The four major inclusion criteria in this study were:

• Subjects with Eastern Cooperative Oncology Group (ECOG) performance status ≤ 2
• Subject with Left Ventricular Ejection Fraction ≥ 50%
• Subjects with a life expectancy of at least three months are determined by checking liver, kidney, and bone marrow function.
• Subjects who had recovered from minor (at least one week) and major (at least four weeks) surgery.

Women who were pregnant, lactating, or planning for a family were excluded from the study.

A total of 18 parameters were judged under exclusion criteria.

Some of the major exclusion criteria were:

• Impaired cardiac function with the occurrence of unstable angina/arrhythmia/ myocardial infarction/ Qtc prolongation/ coronary artery bypass graft surgery/ heart failure/ symptomatic peripheral vascular disease within the last six months.
• Known history of brain metastasis.
• Pre-existing motor or sensory neurotoxicity of a severity ≥ grade 2 according to NCI criteria.
• Positive test results for hepatitis and HIV.

Reporting and Handling of Adverse Events

The investigators reported six serious adverse events (SAEs) during the entire study.

Fever with diarrhea was reported in two subjects.

Another two subjects were observed with Nausea, Vomiting, and weakness.

Fever due to hospitalization and Non-neutropenic fever with acute gastroenteritis were also found in one subject each.

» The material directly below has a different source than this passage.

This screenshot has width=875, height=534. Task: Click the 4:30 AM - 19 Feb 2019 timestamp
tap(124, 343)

At the time of writing this article, all SAEs have been resolved after constant follow-ups with the patient.

During the study, hypersensitivity reactions due to Doxorubicin Hydrochloride Liposome Injection were avoided by administering Prophylactic Antiemetic and Dexamethasone Injection 8mg.

Conclusion

The study was successful, as the test product showed bioequivalence with the reference product.

The pharmacokinetic parameters like Cmax, AUC_0-t, and AUC_0-∞ were within the range of 80.00 to 125.00%.

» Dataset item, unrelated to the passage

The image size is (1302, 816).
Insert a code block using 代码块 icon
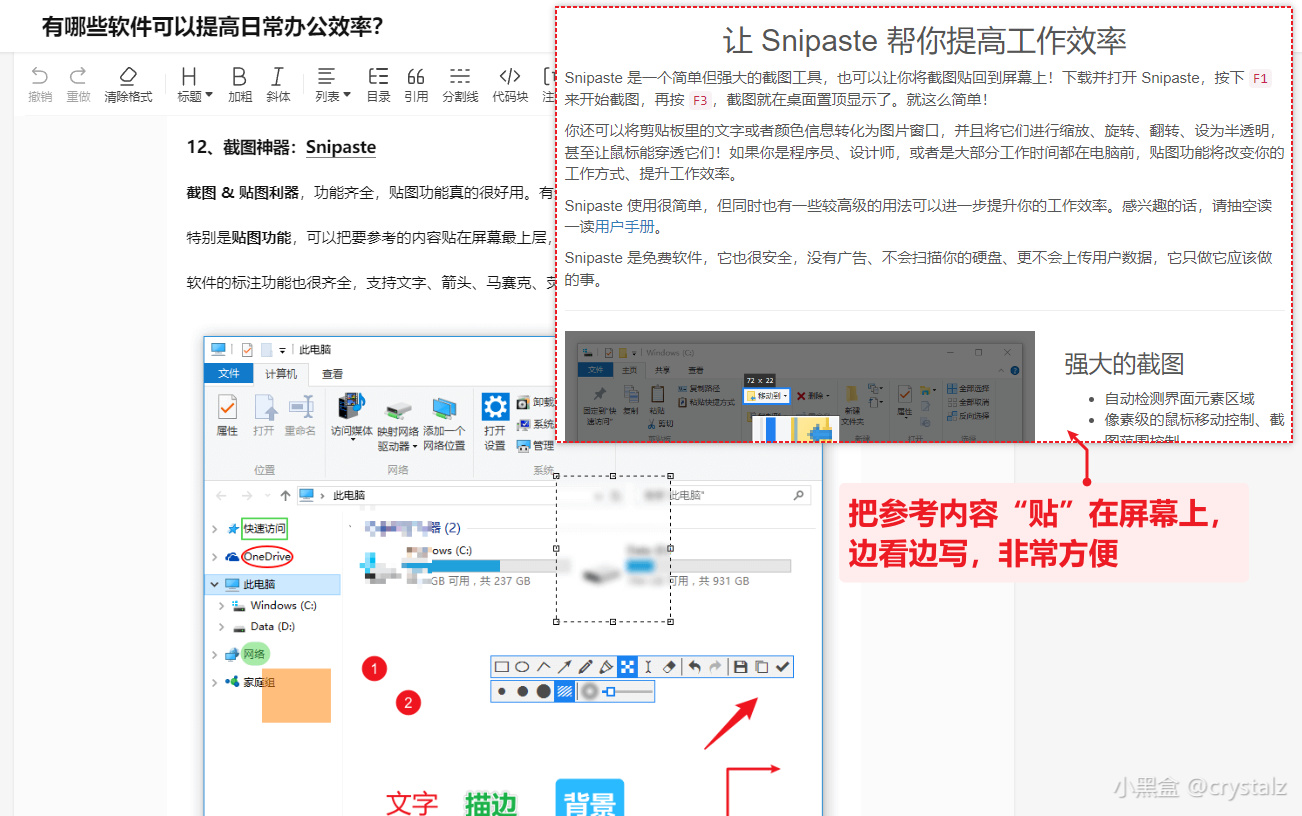(508, 82)
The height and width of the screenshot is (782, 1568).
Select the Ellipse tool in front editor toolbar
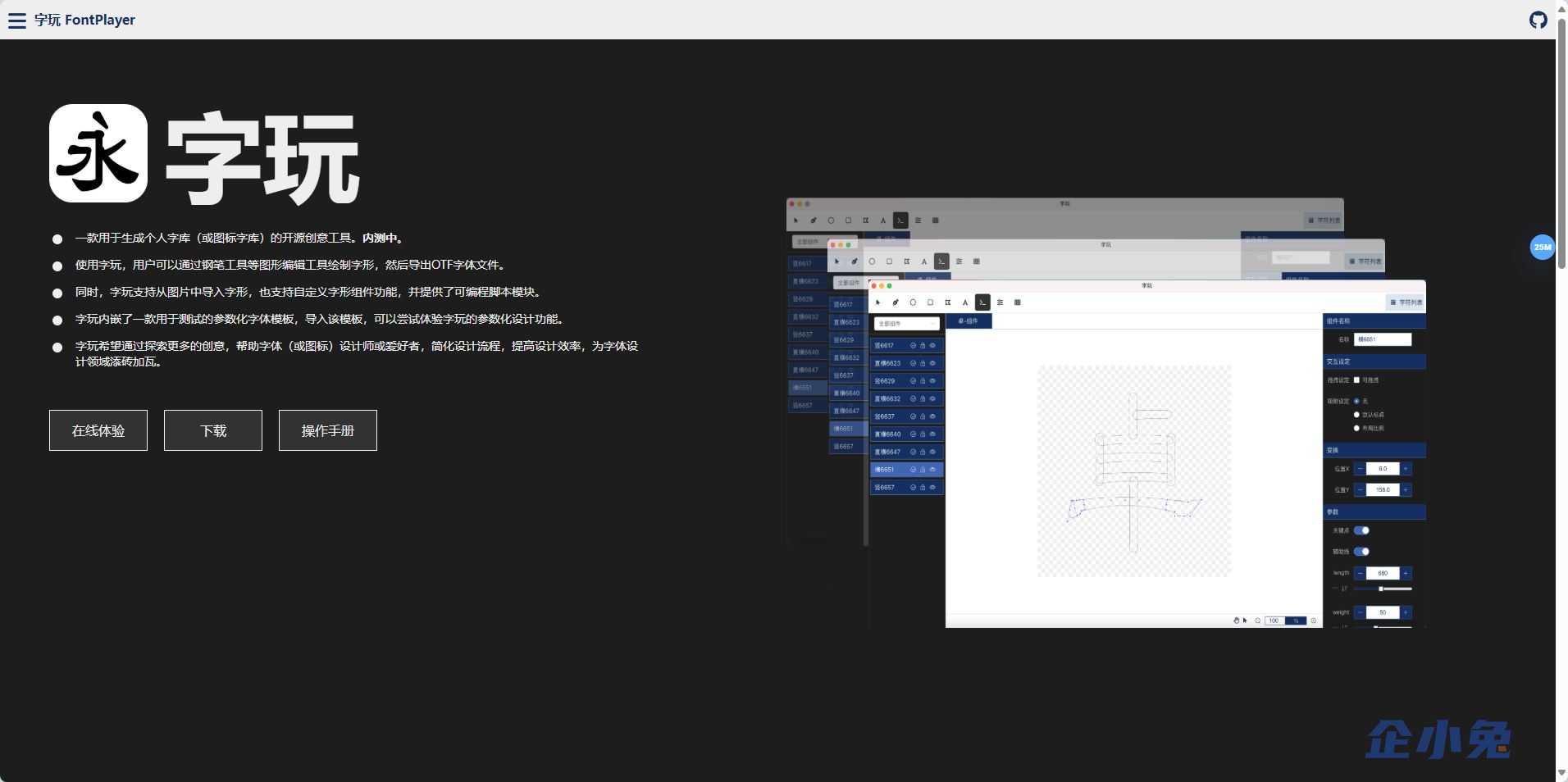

Veeda Clinical Research provided end-to-end services in identifying and selecting the clinical trial sites, preparing and submitting regulatory documents like protocol, ICF, CRF, and Clinical Study Report to the drug regulatory authority on behalf of the sponsor company.

Trained and experienced nurses and investigators regularly monitored the oncology patients who participated in the study.

The study was completed successfully with fewer patient dropouts, abiding by the principles of Good Clinical Practice.

Finally, the product was approved by the USFDA.

Experienced personnel, including the Principal and Clinical investigators team at different sites, the project management team, CRAs, phlebotomists, nurses, the medical writing team, and the bioanalytical team of Veeda Clinical Research, are responsible for successfully completing this clinical trial.